Dynamical system models of complex biochemical reaction networks are usually high-dimensional, nonlinear, and contain many unknown parameters. In some cases the reaction network structure dictates that positive equilibria must be unique for all values of the parameters in the model. In other cases multiple equilibria exist if and only if special relationships between these parameters are satisfied. We describe methods based on homotopy invariance of degree which allow us to determine the number of equilibria for complex biochemical reaction networks and how this number depends on parameters in the model. Joint work with G. Craciun and J. W. Helton.

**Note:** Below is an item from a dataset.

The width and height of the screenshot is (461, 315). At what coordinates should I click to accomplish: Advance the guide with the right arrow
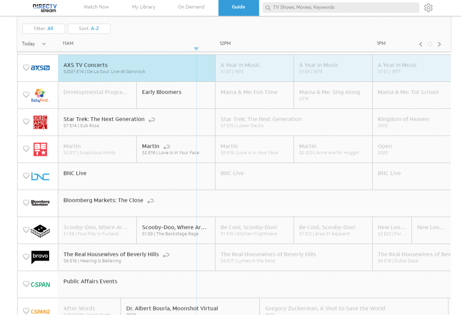(439, 44)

By using a singularly perturbed system of integral differential equations as a reasonable realistic model, we show how a nonlinear nonlocal neuronal network can generate several stable traveling waves, including homoclinic orbits and heteroclinic orbits. All of these orbits serve as nontrivial local attractors of the dynamical systems. Furthermore, we establish relation between speed index functions and stability index functions whose zeros are necessary and sufficient to determine the stability of the brain waves.